Required work
Please copy out every line in the records below that includes the word "comment".

Material provided
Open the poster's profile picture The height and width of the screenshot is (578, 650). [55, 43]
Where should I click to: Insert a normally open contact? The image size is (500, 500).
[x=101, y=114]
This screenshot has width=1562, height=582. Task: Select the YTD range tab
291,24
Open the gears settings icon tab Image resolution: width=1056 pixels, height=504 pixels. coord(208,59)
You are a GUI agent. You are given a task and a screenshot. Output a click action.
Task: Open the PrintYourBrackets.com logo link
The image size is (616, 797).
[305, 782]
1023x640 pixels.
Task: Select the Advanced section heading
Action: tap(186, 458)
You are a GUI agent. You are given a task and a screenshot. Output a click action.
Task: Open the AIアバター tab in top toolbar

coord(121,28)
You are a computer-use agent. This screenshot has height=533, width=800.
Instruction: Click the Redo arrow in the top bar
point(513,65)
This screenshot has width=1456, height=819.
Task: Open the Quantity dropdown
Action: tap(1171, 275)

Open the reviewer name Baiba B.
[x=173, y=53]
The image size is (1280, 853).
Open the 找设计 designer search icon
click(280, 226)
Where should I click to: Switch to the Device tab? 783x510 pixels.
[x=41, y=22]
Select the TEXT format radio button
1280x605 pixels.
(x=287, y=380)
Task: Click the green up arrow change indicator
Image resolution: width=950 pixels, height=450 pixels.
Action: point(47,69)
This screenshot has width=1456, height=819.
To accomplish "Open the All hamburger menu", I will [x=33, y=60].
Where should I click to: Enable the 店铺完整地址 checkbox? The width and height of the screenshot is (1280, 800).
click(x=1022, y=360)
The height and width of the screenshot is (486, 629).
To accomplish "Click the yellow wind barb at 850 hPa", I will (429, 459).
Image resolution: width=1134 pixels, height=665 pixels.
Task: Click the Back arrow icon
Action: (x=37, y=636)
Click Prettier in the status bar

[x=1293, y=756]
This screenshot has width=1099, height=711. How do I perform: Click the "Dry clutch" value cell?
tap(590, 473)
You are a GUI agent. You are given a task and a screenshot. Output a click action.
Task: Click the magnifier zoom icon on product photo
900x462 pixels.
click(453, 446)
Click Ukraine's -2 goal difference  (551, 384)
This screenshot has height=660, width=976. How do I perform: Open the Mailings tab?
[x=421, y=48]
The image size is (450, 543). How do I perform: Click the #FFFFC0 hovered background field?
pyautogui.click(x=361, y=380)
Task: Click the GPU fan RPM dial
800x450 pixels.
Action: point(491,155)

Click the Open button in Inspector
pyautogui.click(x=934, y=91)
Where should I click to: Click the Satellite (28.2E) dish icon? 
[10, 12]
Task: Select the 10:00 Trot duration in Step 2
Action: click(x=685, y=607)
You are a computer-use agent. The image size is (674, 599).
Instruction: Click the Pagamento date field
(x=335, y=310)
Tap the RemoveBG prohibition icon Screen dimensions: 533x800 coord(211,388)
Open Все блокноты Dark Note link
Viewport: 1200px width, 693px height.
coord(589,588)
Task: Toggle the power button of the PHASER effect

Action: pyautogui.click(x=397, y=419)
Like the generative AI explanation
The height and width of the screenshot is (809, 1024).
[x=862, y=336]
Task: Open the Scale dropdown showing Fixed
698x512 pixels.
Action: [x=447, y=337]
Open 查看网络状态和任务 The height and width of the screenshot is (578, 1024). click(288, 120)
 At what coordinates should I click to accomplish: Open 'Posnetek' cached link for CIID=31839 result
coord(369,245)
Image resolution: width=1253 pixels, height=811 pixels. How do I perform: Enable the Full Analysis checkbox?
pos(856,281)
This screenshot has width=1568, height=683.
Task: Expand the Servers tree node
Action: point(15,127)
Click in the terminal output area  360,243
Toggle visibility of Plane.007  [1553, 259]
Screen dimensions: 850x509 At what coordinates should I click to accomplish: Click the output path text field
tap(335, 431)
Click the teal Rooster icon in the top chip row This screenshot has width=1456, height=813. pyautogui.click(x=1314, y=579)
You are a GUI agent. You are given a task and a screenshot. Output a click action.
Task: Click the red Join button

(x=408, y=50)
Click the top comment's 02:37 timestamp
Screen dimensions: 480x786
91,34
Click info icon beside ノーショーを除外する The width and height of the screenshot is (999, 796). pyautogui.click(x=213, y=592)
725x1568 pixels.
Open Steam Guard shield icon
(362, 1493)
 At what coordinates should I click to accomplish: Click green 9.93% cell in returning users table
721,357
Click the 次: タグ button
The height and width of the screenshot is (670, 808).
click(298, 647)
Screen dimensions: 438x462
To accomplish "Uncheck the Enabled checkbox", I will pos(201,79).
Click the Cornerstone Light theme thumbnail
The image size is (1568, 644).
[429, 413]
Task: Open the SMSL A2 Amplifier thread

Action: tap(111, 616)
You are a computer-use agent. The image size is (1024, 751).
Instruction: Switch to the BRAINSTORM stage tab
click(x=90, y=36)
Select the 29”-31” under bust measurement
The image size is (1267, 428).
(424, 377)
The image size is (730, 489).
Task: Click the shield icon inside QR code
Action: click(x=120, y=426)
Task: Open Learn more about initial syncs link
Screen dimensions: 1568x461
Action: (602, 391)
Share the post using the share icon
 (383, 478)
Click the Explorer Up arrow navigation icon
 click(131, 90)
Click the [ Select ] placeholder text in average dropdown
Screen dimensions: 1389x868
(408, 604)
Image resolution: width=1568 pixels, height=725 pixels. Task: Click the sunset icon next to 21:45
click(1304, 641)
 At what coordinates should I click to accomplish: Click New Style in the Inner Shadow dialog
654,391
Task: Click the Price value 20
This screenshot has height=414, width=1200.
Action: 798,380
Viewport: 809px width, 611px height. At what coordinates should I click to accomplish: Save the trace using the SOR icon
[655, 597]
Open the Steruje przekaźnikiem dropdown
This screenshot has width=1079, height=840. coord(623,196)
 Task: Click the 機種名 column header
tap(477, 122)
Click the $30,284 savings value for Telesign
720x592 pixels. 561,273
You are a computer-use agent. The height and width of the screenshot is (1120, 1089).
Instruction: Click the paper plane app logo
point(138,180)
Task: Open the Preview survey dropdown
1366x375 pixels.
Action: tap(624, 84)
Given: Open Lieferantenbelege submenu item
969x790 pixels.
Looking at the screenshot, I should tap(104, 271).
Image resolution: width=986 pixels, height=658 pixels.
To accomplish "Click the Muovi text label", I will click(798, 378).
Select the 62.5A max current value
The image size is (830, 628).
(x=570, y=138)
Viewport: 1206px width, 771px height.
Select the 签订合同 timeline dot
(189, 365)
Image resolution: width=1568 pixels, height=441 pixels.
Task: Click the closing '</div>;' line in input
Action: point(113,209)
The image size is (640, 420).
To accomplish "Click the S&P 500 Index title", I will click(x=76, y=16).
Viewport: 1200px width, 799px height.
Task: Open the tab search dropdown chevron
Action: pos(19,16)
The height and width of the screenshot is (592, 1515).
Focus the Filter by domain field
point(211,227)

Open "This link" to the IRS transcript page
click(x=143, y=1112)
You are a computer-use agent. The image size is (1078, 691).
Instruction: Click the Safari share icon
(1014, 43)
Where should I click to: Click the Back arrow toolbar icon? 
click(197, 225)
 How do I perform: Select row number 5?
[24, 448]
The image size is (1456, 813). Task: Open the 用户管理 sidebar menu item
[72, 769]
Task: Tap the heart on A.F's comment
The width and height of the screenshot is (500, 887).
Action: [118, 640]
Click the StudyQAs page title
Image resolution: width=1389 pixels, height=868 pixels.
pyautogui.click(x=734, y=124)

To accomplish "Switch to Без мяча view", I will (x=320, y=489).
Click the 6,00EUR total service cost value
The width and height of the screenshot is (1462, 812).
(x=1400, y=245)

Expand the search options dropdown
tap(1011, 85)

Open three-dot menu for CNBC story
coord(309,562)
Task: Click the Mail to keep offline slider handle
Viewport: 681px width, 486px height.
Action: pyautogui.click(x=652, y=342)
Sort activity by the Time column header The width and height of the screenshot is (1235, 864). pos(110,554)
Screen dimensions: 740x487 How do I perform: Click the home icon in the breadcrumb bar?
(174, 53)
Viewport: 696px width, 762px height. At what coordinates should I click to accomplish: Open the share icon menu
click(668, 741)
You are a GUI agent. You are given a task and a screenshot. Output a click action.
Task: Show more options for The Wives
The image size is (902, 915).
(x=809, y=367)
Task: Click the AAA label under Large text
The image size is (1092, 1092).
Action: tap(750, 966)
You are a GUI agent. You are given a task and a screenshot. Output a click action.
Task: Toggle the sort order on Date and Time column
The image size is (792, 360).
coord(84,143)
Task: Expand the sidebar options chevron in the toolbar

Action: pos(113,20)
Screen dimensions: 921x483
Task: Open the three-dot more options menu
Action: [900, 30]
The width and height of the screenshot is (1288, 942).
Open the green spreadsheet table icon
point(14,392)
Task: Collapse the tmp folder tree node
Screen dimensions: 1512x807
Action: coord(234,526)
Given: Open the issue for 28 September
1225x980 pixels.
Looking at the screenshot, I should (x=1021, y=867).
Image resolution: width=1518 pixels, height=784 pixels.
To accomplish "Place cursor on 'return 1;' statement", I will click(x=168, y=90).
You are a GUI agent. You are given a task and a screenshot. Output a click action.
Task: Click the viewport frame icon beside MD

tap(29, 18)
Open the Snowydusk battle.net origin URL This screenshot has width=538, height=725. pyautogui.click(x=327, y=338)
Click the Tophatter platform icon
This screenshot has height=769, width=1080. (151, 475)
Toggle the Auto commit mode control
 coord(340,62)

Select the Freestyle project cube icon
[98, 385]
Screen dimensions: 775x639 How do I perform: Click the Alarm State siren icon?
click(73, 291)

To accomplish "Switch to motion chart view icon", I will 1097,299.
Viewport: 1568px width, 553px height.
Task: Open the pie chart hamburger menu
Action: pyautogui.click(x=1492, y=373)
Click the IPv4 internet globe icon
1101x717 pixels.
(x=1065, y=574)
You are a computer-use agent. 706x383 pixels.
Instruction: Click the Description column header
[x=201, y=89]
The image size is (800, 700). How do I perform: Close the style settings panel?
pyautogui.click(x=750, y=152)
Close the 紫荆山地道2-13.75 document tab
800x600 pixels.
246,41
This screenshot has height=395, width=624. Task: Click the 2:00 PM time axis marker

Answer space
Click the top comment's 02:37 timestamp
Task: Tap the heart on A.F's comment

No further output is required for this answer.